● Records supplied:
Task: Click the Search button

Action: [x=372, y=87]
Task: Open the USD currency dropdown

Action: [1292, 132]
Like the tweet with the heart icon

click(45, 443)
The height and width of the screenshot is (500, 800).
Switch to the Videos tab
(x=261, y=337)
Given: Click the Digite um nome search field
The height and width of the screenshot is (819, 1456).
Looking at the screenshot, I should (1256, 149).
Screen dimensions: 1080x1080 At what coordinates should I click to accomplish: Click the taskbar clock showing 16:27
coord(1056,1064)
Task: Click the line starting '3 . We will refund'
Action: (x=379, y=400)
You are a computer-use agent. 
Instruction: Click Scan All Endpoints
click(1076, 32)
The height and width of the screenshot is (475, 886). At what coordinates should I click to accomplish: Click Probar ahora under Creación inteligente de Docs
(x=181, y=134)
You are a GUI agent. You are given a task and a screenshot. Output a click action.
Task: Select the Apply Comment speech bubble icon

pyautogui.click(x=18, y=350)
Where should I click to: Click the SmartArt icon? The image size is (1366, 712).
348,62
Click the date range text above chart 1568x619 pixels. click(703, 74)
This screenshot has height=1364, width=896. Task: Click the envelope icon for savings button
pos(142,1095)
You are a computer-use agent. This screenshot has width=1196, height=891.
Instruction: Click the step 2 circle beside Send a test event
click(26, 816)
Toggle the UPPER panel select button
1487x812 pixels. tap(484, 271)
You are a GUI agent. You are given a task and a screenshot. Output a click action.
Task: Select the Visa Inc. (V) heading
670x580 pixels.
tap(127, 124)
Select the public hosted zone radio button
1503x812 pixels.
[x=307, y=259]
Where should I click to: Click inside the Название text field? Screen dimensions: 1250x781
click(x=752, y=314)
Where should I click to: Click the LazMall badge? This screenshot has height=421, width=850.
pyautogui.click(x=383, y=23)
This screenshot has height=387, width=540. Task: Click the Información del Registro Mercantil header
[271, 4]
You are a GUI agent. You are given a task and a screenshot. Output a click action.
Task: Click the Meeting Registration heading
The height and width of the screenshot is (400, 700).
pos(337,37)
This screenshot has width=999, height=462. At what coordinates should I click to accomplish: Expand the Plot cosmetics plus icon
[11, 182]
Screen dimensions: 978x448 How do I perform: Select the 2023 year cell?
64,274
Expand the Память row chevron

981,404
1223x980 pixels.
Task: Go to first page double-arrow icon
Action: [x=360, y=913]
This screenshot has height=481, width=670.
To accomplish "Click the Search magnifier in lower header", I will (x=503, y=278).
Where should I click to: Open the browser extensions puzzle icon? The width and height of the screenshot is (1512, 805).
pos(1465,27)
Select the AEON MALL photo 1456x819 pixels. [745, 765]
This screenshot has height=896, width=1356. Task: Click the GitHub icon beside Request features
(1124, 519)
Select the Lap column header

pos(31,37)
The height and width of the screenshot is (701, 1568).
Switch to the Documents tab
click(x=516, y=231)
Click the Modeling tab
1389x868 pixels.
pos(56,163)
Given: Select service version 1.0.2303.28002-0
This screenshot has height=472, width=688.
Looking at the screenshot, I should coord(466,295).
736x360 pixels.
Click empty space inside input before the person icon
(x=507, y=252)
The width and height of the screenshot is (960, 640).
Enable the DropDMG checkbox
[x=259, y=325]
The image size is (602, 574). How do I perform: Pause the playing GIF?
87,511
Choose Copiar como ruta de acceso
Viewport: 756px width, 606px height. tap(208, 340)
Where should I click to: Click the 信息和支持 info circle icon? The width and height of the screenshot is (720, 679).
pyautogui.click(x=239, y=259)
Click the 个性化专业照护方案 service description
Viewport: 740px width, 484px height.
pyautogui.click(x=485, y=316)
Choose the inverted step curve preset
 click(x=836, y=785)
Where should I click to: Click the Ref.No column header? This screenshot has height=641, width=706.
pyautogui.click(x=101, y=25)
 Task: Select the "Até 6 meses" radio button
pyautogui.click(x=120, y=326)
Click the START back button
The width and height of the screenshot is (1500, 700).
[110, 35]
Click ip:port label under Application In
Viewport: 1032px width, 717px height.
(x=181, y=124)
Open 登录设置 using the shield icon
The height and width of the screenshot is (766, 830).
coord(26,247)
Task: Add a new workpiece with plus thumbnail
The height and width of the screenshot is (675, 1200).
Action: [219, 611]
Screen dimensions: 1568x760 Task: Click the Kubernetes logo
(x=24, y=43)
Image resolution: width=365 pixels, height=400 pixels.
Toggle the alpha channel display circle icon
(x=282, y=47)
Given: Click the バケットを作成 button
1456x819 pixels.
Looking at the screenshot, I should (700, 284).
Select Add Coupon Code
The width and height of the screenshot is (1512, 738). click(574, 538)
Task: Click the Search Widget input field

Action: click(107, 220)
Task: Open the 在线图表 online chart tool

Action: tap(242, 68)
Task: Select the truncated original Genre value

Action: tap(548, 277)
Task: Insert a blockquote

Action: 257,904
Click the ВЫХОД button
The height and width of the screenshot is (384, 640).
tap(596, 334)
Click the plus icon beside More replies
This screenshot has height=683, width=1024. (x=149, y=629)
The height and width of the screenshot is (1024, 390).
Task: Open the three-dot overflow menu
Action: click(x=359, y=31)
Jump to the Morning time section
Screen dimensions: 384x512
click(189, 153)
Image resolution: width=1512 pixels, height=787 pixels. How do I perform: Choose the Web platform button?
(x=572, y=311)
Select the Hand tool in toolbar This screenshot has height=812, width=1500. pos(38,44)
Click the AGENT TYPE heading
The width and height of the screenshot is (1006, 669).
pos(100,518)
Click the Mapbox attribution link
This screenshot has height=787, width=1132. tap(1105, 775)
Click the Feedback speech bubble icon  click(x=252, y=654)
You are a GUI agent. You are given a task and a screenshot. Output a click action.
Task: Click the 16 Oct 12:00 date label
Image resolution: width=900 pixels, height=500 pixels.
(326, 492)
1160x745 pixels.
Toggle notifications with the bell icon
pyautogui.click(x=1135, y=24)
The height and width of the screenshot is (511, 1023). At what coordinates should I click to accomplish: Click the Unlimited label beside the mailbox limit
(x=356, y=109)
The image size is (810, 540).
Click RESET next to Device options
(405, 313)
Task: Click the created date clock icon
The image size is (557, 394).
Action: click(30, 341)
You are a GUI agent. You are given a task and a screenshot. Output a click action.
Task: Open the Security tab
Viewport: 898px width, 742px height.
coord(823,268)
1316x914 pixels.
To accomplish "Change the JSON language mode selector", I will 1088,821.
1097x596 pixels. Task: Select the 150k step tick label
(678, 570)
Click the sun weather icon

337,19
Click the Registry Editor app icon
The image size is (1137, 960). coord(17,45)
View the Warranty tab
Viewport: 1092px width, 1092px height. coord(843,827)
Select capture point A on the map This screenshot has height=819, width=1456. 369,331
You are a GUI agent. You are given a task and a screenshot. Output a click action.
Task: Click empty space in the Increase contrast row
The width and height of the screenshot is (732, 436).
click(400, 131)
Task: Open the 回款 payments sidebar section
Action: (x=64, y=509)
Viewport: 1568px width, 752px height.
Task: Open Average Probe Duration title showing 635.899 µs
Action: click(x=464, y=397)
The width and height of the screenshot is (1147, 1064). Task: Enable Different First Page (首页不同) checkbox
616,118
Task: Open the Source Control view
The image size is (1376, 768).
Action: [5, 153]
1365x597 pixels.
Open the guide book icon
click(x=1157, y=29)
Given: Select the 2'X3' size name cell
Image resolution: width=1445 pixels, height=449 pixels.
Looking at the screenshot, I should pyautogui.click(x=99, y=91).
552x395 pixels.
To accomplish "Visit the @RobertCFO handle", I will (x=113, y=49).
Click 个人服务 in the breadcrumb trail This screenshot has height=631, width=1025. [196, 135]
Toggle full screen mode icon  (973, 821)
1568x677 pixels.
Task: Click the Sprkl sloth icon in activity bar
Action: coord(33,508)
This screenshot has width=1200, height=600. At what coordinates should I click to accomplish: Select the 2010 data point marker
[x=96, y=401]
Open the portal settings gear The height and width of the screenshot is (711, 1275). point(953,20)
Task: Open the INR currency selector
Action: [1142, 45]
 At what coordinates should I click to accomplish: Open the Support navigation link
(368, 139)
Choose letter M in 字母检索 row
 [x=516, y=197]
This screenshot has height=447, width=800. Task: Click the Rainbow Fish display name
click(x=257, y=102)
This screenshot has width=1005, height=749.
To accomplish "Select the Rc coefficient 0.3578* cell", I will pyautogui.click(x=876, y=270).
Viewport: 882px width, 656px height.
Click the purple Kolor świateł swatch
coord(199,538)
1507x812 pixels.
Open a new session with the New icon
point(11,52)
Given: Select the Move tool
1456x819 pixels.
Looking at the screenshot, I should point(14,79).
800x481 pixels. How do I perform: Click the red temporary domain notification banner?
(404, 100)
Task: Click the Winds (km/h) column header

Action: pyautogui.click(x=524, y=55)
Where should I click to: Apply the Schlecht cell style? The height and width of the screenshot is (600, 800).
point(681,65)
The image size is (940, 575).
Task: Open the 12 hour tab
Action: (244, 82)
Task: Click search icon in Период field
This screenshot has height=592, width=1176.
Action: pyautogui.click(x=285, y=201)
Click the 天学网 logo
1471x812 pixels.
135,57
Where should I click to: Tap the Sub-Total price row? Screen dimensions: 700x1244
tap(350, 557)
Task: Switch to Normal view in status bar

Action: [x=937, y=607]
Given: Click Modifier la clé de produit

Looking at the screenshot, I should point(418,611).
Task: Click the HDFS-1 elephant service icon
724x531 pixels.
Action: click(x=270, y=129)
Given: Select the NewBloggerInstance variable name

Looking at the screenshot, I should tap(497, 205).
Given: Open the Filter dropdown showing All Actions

● Exercise details: Copy out the listing above from the line with "Task: Add a new workpiece with plus thumbnail" to the line with "tap(596, 334)", reproducing each line precisely.

● Expected answer:
Task: Add a new workpiece with plus thumbnail
The height and width of the screenshot is (675, 1200).
Action: [219, 611]
Screen dimensions: 1568x760 Task: Click the Kubernetes logo
(x=24, y=43)
Image resolution: width=365 pixels, height=400 pixels.
Toggle the alpha channel display circle icon
(x=282, y=47)
Given: Click the バケットを作成 button
1456x819 pixels.
Looking at the screenshot, I should (700, 284).
Select Add Coupon Code
The width and height of the screenshot is (1512, 738). click(574, 538)
Task: Click the Search Widget input field

Action: click(107, 220)
Task: Open the 在线图表 online chart tool

Action: tap(242, 68)
Task: Select the truncated original Genre value

Action: tap(548, 277)
Task: Insert a blockquote

Action: 257,904
Click the ВЫХОД button
The height and width of the screenshot is (384, 640).
tap(596, 334)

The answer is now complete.